Destinasi berikutnya adalah pemandian air panas. Setelah berunding, akhirnya kami menuju pemandian kalianget di kota Wonosobo. Tiket masuknya murah sekali. Tapi begitu melihat air dalam kolam, yaiy..saya sempat bergidik. Warna airnya coklat. Jujur, bukan karena saya merasa jijik. Namun karena saya takut warna kaus saya akan mengalawi pemudaran warna permanen. Melihat Dika dan Nita cuek, saya akhirnya tertarik juga. Ada yang menarik di kolam ini. Ada sejoli di pojok nun jauh di sana. Yang tak lazim, si perempuan memakai kacamata hitam. Baru ini, kali pertama saya melihat orang berenang memakai kacamata hitam. Hitam loh ya, bukan kacamata renang. Sejoli ini memiliki percaya diri luar biasa. Mereka cuek sekali, tak peduli dengan sekeliling. Ini kolam renang paling ajaib yang pernah saya datangi. Menjelang beranjak, saya dan Dika sempat menggunjing sejoli lain yang asik berfoto dengan ponsel, dengan bahasa tubuh birahi tinggi. Hadoooh, saya langsung merasa ada di kawasan penuh lumpur dosa. Lebaaaaay.

Least but not last. Kami berburu Mie Ongklok. Diantara telepon agen bus yang memastikan kami agar tidak terlambat sampai di terminal. Dika sampai menamainya “Mie Ongklok Rush Hour” di twitternya. Akhirnya saya mencicipi mie khas Wonosobo ini. Mie Ongklok menjadi penutup yang sempurna dalam perjalanan ini.

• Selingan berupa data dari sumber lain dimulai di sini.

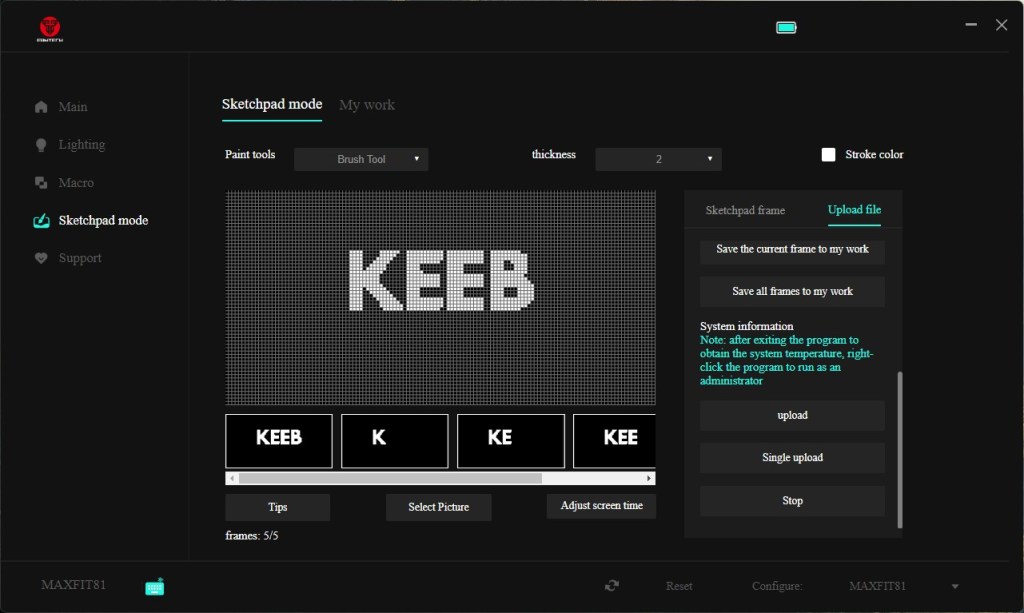The height and width of the screenshot is (613, 1024).
Task: Select the KE frame thumbnail
Action: tap(511, 441)
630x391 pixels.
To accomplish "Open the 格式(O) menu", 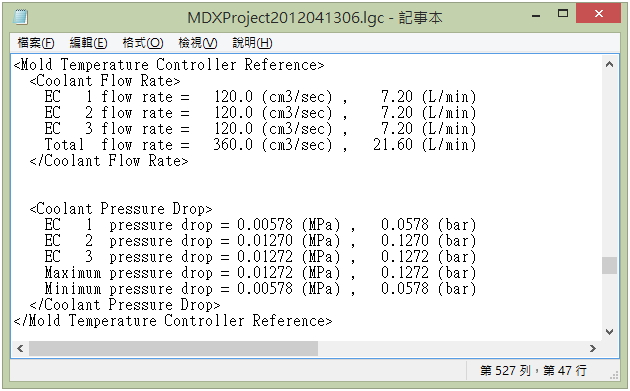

Bahkan, saat saya menyusun bait aksara ini, sudah empat hari lalu berselang. Namun kebahagiaannya masih menyusup dalam tiap pori. Terimakasih ya, untuk sepotong perjalanan yang membahagiakan ini. Kebahagiaan semakin sempurna, karena perjalanan ini mempertemukan saya dengan orang-orang menyenangkan seperti kalian teman. sinih..sinih, tak peluk satu-satu.